Source: On the basis of FDIC (2023b).

Figure 4 Evolution of ROE and GDP growth for the U.S. 1984q1-2022q4  

6. THE MISREPRESENTATION OF THE NATURE OF BANKS AND OF BANKING ACTIVITY

The lack of distinction between a cooperative and an entrepreneur economy has led to a misrepresentation of the nature of banks and of banking activity. As mentioned above the mainstream views the central general objective of banks is to maximize depositors’ welfare providing liquidity according to their preferences and utility maximization functions. At a more granular level banks provide services on the asset and liability sides that other financial markets cannot supply.

On the asset side, banks monitor borrowers and provide information about credit risks.
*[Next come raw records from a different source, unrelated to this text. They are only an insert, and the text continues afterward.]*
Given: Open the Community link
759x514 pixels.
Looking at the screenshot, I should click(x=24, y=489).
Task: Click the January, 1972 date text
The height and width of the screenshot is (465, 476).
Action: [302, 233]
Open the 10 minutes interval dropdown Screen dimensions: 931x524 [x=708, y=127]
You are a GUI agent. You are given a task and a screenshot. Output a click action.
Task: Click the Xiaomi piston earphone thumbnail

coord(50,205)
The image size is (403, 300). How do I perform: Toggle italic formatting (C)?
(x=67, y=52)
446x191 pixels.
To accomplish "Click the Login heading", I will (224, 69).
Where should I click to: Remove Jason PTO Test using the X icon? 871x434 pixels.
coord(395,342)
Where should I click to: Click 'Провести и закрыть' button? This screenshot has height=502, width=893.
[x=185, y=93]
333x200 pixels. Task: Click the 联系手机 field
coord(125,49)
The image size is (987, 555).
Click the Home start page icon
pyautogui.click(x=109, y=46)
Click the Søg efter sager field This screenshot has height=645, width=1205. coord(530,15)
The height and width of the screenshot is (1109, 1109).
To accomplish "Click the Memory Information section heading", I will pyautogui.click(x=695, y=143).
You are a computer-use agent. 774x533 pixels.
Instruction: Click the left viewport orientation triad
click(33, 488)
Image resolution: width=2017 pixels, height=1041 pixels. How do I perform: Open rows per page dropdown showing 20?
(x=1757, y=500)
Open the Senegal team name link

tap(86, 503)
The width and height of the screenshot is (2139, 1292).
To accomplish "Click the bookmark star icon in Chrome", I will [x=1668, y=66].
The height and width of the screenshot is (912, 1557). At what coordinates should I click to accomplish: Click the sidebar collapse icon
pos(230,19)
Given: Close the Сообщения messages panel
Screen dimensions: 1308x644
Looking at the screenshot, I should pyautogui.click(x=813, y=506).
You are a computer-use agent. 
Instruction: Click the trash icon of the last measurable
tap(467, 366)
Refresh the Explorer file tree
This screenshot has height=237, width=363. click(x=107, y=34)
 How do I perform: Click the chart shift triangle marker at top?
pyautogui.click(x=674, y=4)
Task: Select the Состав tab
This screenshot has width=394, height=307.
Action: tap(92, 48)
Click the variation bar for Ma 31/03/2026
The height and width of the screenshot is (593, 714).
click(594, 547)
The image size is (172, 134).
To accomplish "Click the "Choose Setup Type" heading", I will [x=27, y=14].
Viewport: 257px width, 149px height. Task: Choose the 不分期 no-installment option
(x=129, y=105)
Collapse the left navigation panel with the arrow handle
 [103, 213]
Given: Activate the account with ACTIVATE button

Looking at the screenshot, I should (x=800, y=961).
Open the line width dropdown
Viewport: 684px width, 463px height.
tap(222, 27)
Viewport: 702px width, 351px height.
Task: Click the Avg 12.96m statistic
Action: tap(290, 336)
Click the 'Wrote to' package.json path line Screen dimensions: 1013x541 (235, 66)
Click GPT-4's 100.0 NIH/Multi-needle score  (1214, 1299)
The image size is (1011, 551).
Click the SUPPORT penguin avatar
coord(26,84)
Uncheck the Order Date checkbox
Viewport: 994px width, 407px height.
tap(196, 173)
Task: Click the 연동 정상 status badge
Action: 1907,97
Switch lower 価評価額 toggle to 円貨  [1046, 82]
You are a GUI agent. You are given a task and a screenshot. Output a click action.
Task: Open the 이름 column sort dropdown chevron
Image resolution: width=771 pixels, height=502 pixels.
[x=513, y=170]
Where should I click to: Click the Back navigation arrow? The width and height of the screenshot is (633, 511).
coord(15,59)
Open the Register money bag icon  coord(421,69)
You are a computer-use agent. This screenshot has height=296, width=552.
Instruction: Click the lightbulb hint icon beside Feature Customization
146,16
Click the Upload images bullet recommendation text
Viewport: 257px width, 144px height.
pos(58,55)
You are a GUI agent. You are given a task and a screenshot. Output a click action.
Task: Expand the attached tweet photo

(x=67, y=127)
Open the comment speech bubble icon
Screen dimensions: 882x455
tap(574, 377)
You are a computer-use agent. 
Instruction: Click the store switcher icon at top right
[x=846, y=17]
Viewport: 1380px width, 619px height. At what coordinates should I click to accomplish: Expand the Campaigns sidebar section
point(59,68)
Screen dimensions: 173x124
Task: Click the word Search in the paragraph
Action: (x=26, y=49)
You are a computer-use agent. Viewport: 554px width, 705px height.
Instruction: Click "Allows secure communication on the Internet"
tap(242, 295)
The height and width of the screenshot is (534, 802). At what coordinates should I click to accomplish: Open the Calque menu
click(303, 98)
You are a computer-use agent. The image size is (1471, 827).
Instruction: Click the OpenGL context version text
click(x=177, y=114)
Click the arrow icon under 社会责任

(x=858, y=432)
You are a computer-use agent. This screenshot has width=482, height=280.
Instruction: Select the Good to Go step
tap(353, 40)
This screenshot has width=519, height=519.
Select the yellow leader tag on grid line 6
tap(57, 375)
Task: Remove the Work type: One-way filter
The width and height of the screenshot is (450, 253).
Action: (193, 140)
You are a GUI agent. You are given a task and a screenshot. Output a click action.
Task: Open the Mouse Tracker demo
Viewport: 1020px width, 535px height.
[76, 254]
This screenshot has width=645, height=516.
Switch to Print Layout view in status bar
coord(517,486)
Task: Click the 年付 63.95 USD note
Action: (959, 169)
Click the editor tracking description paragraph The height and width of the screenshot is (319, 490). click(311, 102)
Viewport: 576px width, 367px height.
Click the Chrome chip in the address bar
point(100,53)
This requires that bank loans which are created by the bank be non-marketable or illiquid. As explained by Calomiris (2000, p. 116): “If the loan could subsequently be sold, then the originating bank would not face an incentive to monitor or produce information. This argument depends on the banks’ activity being unobservable (there is information asymmetry), so that the only way of ensuring that banks undertake the activities they promise is by forcing them to maintain ownership of the loans they create (the illiquidity of assets makes them costly to liquidate). This need for incentive compatibility makes loans nonmarketable.”

On the liability side, the main function of banks is to provide liquidity. Contrary to the case of assets there is no common agreement on the meaning of liquidity. Demand deposits are the vehicle for turning illiquid (i.e., loans) into liquid assets. Banks can also offer liabilities “with a different, smoother pattern of returns over time than the illiquid asset offer.” (Diamond and Dybvig, 1983, p. 403). In this sense banks have the function to provide insurance allowing agents to consume when they most need to. But banks are vulnerable to bank runs since deposits are uninsured. Hence the need for deposit insurance. For the asymmetric view, liquidity is a matter of degree. It refers to the ease with which a security is valued and traded in the market.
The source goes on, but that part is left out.